Exercise tasks:
• A. Decide whether each statement agrees with the blog excerpt. For each, answer yes or no and quote the deciding words. (i) Val McDermid presented the radio program called 'Emerald Noir'. (ii) The writer heard the program live when it first aired. (iii) Lee Child described the author as a fine writer at the top of his game.
• B. Using the blog excerpt, answer these questions:
(i) Who produced the radio program?
(ii) Which publication called the work "A hardboiled delight"?
(iii) On what date was the post written?
• C. Render this sentence from the blog excerpt in Spanish: "Imagine Donald Westlake and Richard Stark collaborating on a screwball noir."

Extract to read:
= Beginning of Section =
“Prose both scabrous and poetic.” – Publishers Weekly. “Proust meets Chandler over a pint of Guinness.” – Spectator. “A sheer pleasure.” – Tana French. “Among the most memorable books of the year, of any genre.” – Sunday Times. “A hardboiled delight.” – Guardian. “Imagine Donald Westlake and Richard Stark collaborating on a screwball noir.” – Kirkus Reviews. “A cross between Raymond Chandler and Flann O’Brien.” – John Banville. “The effortless cool of Elmore Leonard at his peak.” – Ray Banks. “A fine writer at the top of his game.” – Lee Child.

Wednesday, March 9, 2011

Emerald Noir: A Gem By Any Other Name

As flagged elsewhere on these pages, Val McDermid presented a rather fine BBC4 radio programme (produced by Robyn Read) on the phenomenon of Irish crime writing yesterday morning called ‘Emerald Noir’, although the demands of the lunatic asylum known as CAP Towers meant that I didn’t get to hear it until this morning, courtesy of the BBC iPlayer.
= End of Section =
Source data:
= Beginning of Section =
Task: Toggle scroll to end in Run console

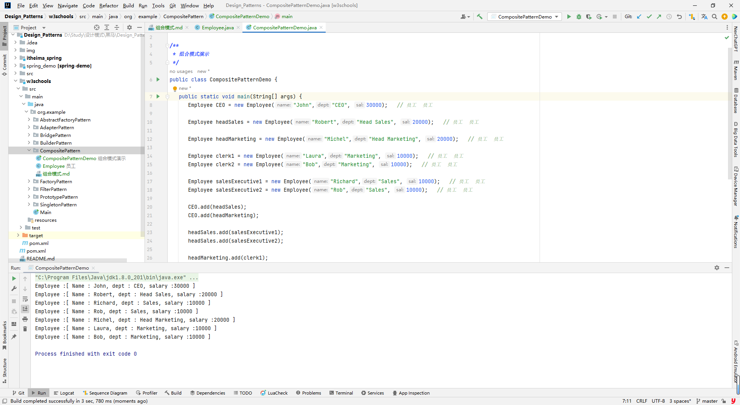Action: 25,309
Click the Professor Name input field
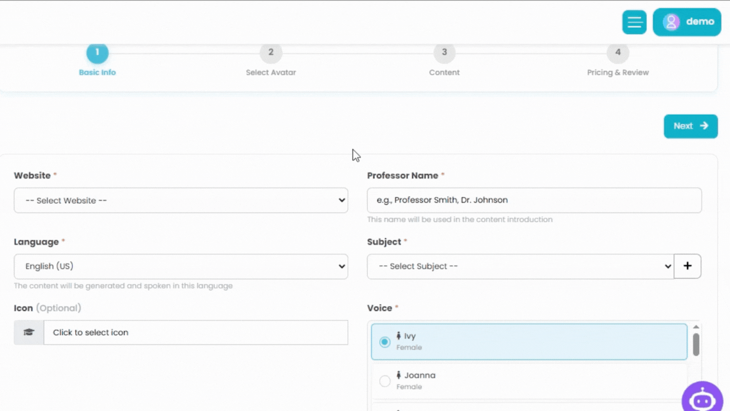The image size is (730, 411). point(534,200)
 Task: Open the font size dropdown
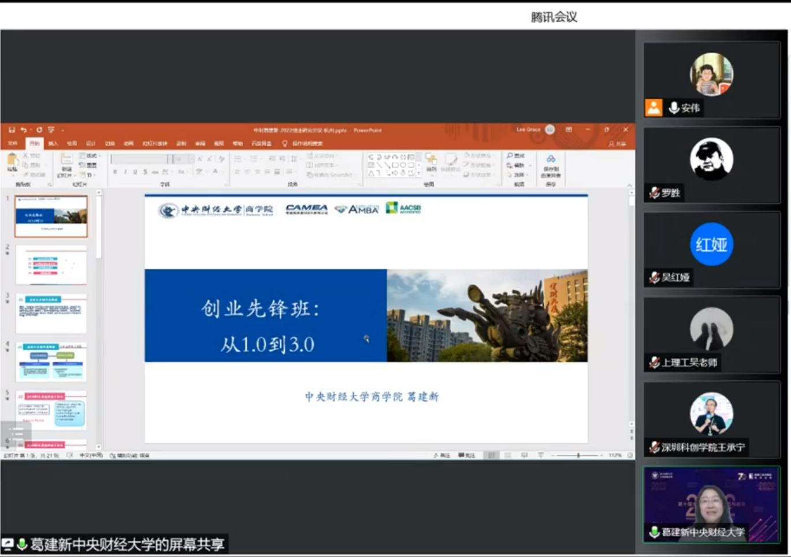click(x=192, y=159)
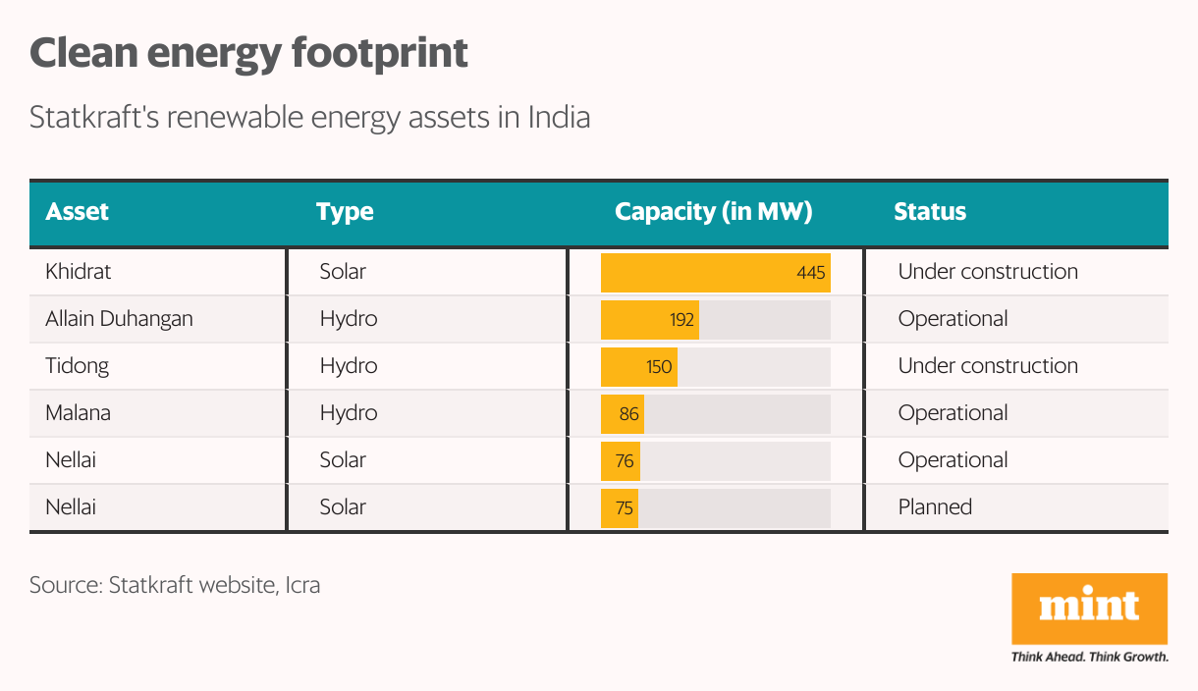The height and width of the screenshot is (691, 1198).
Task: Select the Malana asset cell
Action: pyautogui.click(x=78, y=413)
= End of Section =
Responses per task:
• A.
(i) Yes: "Val McDermid presented a rather fine BBC4 radio programme"
(ii) No: "I didn’t get to hear it until this morning, courtesy of the BBC iPlayer"
(iii) Yes: "A fine writer at the top of his game." – Lee Child

• B.
(i) Robyn Read
(ii) The Guardian
(iii) Wednesday, March 9, 2011

• C. Imagina a Donald Westlake y a Richard Stark colaborando en un noir disparatado.